Single parents, especially those with small children in the home, may find it challenging to meet potential romantic partners and go out on dates. This may lead to isolation and loneliness, and conditions such as depression and anxiety may develop, causing further stress in a person’s life. Staying connected with relatives and friends, creating a support system, and making time for self-care as well as child care are all ways that single parents may be able to cope with challenges and reduce stress in their lives. When specific challenges arise, a therapist may be able to help an individual address those concerns.
Therapy for Parents
Therapy for Parents can help families in various ways. Some parents may become stressed by a particular parenting challenge, be it a one-time event or recurring situation. When a child faces a mental health concern or behavioral issue, a parent may find help for the child but leave their own emotions and feelings unaddressed. This can be harmful in some cases, as stress may accumulate and leave the parent overwhelmed. In therapy, a parent can address his or her feelings about a certain issue, find support and guidance, and seek professional help for parenting issues and concerns.

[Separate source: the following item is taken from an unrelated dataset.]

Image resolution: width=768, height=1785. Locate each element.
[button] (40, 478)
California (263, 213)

Individual psychotherapy can be helpful, and some parents may find that couples counseling can also strengthen their parenting skills, as strengthening their partnership may help couples become better able to resolve disagreements about childrearing or family life.
When parenting issues lead to stress, this stress may manifest itself through worry, depression, irritability, or anger. Some situations, such as the loss of a child or partner, may lead to grief, depression, or post-traumatic stress. When these conditions go untreated, the well-being of any other children may be affected. Therapy can help address and treat these issues. A therapist or other mental health professional is also likely to encourage parents to make time for themselves whenever possible and maintain a self-care routine.
Some parents have mental or emotional issues of their own that make parenting particularly challenging. For example, parents with conditions such depression, bipolar, or schizophrenia may find that the normal stresses of parenting are difficult to handle without help, and they may worry that the well-being of their children will be negatively impacted as they attempt to cope with their condition. Individual therapy that reduces the symptoms of an individual’s condition can reduce worry in this area as parents work to achieve wellness.